----- TASK INPUT -----

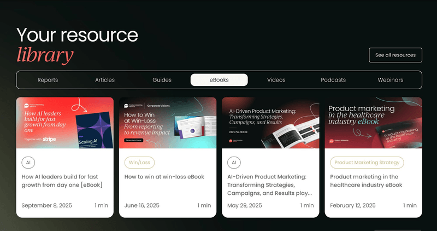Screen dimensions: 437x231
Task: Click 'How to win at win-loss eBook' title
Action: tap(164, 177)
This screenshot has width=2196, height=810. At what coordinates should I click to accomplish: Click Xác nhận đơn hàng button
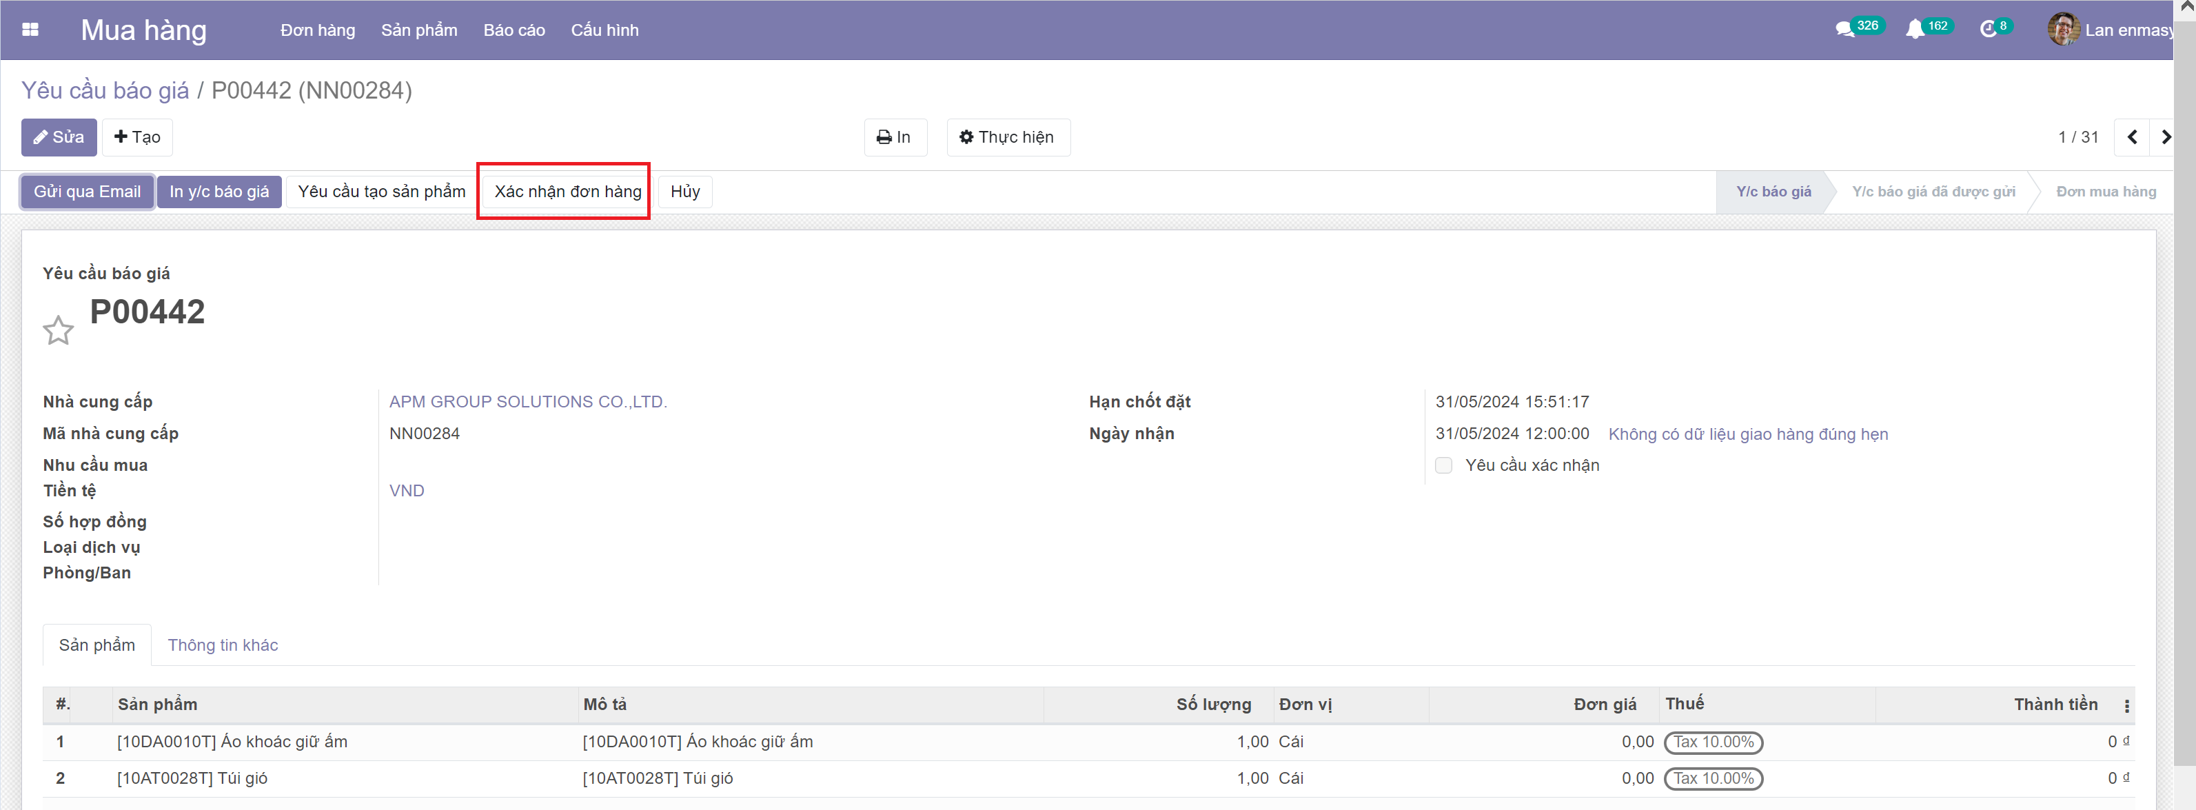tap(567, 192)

-----

— GOAL OF THE EXERCISE —
Format each line of the records above as a Markdown table with the columns Row and Line, one numbered row per line and no blank lines. Leave the pictures out.

— ANSWER FOR THIS EXERCISE —
| Row | Line |
|---|---|
| 1 | Screen dimensions: 437x231 |
| 2 | Task: Click 'How to win at win-loss eBook' title |
| 3 | Action: tap(164, 177) |
| 4 | This screenshot has width=2196, height=810. At what coordinates should I click to accomplish: Click Xác nhận đơn hàng button |
| 5 | tap(567, 192) |